Ultimately, in Astroturfing for Spring, language is stretched and renewed. In fact, in the poem ‘Your Zoloft is Making Me Soft’, literature is used as a verb or is ‘slippery as verbs in compression pants’. Australian culture is literatured and scrambled and cannibalised – flamingos, uggs, data, champagne, and various forms of lawn return and return. A poem is titled ‘Why Won’t This Anthology Overflow’. This is a poetics of the brink; packed, jumpy language mimics our distracted, saturated attention.

 

Slow Walk Home by Young DawkinsSlow Walk Home by Young Dawkins

Red Squirrel Press, $19.99 pb, 78 pp

Slow Walk Home, by American-born Hobart-based slam poet Young Dawkins, opens with a Bob Dylan lyric from ‘Tangled Up in Blue’. Like this and even the best song lyrics, the poems are often flat on the page. In ‘Jennifer and Lenny’ (presumably Warnes and Cohen), the troubadours enact ‘the eternal dance’. The following soapish vagaries conclude the poem:

How does love ever
find a way?
It does, though,
and it does and will
always now and as then,
with hearts that pound
and touches that tremble
and kisses that promise
salvation.

A quick trip to YouTube shows what an adept performer Dawkins is. But without a theatrical counterpoint or the ephemera of performance, the poem’s imitative expression is clear. Early Leonard Cohen poems are written in a different register from his songs in order to exploit the specific generosity of the page – space for readerly curiosity. Many of the poems in Slow Walk Home are anxious for resolution at the expense of resonance.

When Dawkins turns to the natural world in the poem ‘The Sporting Life’, there are snatches of nifty lyricism: ‘down along creek beds / under the alders, / invisible sage and dust. / But I see a grouse strut / behind a stonewall.’ Still, this more interesting pulse is muted by the poem’s plodding last line: ‘We reel back late / to our bags on the bank, cowboys, Billy says, in a row.’

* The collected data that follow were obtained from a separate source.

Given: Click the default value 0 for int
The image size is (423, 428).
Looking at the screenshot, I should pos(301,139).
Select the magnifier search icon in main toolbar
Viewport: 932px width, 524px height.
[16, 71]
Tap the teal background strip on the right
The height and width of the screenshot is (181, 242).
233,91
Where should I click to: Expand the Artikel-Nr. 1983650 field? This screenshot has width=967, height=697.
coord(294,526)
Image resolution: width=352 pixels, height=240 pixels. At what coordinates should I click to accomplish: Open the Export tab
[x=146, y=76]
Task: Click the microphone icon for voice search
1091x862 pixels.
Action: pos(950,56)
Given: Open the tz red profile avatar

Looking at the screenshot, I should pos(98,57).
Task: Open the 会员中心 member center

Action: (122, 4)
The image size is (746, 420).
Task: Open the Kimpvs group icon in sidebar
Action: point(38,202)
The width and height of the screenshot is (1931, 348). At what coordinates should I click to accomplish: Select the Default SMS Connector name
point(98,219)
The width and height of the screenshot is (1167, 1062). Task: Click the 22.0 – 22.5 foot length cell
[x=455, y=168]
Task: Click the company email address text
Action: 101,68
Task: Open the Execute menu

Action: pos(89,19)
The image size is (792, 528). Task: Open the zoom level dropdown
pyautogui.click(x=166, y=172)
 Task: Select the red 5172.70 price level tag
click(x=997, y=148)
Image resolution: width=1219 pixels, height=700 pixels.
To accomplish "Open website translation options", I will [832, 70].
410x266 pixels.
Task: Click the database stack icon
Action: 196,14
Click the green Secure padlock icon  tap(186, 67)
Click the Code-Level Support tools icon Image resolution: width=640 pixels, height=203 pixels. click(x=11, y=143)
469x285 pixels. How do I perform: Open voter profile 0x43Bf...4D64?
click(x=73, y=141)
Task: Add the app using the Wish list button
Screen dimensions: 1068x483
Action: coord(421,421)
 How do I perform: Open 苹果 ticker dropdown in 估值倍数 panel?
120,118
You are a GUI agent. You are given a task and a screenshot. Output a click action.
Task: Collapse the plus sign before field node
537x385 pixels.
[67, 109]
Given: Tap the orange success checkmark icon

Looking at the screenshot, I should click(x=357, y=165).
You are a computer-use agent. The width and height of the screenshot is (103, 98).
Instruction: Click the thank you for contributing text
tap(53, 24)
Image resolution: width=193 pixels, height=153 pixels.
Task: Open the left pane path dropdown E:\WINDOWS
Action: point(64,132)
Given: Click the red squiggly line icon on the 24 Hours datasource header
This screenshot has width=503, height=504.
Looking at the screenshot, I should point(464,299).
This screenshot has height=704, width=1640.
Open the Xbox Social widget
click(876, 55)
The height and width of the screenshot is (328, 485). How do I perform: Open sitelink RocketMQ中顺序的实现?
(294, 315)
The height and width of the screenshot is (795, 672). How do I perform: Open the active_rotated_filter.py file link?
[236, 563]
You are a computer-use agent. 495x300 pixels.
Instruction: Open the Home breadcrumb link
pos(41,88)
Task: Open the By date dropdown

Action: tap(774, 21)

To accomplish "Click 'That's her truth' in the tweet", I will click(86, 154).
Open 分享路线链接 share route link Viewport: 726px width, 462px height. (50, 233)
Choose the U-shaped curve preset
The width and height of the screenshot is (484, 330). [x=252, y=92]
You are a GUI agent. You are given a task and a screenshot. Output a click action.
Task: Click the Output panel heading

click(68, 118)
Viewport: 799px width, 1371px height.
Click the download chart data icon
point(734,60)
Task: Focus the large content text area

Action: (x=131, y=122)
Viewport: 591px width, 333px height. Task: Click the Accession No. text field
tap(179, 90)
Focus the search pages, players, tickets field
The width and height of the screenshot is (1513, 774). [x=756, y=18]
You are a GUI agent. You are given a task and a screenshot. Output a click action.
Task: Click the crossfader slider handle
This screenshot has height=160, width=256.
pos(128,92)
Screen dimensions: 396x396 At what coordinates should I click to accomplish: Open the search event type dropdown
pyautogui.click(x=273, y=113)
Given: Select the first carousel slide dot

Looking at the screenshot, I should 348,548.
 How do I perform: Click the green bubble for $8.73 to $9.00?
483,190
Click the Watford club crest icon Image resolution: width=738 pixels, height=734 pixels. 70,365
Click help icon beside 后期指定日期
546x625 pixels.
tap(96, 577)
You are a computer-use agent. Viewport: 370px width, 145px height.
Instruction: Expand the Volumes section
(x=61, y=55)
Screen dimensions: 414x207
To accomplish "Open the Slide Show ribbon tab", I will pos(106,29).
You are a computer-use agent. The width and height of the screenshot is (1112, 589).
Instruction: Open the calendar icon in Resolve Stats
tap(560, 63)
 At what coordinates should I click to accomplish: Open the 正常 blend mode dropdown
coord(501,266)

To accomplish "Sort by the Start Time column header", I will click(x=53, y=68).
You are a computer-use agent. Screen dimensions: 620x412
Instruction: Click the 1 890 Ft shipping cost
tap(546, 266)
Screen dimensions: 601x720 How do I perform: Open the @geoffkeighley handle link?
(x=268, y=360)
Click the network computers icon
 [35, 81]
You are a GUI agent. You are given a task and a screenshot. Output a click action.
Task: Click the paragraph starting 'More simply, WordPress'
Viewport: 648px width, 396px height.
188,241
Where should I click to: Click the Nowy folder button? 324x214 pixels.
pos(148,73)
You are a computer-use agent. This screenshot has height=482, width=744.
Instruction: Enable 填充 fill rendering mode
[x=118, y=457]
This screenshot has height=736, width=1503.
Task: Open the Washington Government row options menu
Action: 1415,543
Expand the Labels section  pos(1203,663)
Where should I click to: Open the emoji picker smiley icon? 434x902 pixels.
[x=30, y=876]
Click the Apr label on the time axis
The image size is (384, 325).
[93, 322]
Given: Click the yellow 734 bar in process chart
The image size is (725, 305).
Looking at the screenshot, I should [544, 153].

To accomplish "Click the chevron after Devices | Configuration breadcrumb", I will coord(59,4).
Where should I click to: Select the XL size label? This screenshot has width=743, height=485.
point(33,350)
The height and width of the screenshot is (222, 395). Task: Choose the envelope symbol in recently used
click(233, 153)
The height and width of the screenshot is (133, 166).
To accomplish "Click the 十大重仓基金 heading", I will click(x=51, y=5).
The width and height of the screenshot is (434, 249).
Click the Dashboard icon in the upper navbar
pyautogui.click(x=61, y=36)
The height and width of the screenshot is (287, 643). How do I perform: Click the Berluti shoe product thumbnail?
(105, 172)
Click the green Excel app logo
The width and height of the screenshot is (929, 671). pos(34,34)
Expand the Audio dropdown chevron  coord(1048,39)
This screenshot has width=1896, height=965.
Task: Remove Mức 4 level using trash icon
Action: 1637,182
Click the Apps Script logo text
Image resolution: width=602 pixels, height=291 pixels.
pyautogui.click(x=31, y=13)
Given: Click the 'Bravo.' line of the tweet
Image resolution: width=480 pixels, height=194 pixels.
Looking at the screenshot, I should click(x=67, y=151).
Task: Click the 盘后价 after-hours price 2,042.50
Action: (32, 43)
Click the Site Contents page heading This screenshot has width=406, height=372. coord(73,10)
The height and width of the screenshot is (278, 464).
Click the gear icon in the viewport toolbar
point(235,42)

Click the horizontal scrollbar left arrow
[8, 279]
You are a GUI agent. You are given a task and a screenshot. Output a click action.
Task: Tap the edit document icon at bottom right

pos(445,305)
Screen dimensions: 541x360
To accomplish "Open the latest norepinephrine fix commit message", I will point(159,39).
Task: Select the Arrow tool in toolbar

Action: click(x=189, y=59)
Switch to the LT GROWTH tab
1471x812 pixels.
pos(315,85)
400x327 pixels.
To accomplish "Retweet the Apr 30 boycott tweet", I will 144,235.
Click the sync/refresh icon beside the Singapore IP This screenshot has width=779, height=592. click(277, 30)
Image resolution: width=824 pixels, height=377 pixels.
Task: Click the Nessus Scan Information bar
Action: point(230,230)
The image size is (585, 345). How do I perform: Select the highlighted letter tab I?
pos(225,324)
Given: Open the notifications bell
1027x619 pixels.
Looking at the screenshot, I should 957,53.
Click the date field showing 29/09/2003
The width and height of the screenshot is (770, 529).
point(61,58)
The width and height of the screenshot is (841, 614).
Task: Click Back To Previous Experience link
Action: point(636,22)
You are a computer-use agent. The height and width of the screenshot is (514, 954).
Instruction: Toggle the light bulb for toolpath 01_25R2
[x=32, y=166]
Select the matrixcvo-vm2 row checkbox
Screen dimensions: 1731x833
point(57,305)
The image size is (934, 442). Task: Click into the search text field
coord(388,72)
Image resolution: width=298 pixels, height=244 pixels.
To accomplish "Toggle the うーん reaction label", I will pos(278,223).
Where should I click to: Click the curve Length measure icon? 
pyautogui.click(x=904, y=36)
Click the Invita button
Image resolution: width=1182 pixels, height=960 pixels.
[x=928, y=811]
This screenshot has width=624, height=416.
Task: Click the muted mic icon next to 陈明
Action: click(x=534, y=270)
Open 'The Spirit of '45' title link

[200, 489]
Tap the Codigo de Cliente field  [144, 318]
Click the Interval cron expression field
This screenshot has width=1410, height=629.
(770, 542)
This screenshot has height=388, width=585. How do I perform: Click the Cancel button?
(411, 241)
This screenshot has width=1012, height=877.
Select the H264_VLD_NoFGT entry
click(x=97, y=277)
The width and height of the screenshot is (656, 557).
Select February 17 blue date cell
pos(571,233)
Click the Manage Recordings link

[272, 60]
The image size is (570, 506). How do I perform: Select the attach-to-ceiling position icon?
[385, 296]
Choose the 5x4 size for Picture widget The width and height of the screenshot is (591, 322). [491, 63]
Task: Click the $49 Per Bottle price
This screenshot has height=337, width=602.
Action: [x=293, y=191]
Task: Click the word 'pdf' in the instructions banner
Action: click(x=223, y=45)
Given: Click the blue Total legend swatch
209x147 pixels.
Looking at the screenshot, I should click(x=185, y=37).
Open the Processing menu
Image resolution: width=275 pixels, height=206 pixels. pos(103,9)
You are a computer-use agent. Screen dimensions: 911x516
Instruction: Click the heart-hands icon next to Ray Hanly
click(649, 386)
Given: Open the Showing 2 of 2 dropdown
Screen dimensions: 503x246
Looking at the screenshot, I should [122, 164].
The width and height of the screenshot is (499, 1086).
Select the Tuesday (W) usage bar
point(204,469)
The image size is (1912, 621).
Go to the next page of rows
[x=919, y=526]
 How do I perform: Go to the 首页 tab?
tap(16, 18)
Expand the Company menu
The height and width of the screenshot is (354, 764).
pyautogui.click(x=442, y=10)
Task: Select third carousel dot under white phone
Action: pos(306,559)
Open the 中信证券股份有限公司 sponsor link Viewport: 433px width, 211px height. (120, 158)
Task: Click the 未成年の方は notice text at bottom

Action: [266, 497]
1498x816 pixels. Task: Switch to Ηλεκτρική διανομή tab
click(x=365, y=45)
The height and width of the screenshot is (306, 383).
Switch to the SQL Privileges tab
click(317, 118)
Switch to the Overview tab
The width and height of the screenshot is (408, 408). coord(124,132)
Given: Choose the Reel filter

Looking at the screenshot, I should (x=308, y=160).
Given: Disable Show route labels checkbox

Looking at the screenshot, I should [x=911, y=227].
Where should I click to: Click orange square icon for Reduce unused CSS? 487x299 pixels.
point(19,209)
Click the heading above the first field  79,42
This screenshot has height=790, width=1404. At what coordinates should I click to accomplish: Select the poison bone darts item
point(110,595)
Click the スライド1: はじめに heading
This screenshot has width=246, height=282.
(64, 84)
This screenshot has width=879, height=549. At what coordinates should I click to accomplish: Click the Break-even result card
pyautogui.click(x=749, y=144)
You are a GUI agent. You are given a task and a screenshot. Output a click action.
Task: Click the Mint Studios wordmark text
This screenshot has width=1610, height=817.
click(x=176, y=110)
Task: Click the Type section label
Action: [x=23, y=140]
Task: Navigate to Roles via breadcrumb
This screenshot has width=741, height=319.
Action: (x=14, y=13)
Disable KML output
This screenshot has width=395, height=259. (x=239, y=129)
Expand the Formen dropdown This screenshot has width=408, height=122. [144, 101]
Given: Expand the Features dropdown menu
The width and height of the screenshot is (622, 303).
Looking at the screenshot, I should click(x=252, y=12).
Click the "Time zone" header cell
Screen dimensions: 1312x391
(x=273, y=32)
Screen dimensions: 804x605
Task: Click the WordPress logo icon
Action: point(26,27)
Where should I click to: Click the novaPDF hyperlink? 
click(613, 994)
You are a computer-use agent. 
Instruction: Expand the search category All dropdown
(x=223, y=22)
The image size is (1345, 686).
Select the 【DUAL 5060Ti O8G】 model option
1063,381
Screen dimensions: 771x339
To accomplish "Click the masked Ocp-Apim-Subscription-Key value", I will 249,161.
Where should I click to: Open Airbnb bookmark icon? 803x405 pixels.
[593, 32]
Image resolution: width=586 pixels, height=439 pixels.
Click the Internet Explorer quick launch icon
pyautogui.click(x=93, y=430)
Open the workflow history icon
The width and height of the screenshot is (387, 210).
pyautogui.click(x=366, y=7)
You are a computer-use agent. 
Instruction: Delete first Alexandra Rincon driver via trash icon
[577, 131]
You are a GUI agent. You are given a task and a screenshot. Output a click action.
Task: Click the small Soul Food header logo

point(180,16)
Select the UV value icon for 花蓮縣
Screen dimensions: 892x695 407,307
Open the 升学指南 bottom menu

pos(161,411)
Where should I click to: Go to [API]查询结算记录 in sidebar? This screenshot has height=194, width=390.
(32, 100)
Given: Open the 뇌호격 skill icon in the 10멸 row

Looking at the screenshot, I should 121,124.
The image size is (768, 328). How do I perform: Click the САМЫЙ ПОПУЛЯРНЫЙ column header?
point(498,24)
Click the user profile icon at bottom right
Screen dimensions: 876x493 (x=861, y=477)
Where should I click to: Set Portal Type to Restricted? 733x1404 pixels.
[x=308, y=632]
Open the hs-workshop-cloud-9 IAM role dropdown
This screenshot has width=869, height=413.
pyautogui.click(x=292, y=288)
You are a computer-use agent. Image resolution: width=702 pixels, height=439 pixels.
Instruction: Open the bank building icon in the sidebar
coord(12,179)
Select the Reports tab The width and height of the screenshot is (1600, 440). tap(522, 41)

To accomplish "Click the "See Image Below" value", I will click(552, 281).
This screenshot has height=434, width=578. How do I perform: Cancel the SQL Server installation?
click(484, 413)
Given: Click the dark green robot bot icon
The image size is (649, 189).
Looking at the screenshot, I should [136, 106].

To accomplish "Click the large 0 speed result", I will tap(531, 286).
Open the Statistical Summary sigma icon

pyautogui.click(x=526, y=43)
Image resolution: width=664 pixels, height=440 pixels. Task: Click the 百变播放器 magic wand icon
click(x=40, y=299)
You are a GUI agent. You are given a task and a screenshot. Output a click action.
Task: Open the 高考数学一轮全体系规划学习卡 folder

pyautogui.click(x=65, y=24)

‘What I Know About Women So Far’ leans on Charles Bukowski in the hope of papering over its excess. Regarding a ‘long blond librarian’, the poet writes: ‘I try to explain the wind – how it moves through your hair’, and further, ‘I have been crazy / and crushed / and cried’, but, ultimately, the last five-line stanza begins, ‘But she is in the kitchen now, / happy with her new oil / and olives and cheese.’ Surely Dawkins knows the implications of ‘in the kitchen’ in 2021? In contrast to the contemporary vitality of Obligations of Voice and Astroturfing for Spring, which renew the witty poetics of the New York School, for example, the poems in Slow Walk Home often make The Beats seem antiquated.

Slow Walk Home works best as a tome to performative energy, such as a homage to Allen Ginsberg called ‘The Real Lion – Ginsberg’, which contains the jaunty lines: ‘such a luscious cocktail / on your early ride / up up up / the best rush ever.’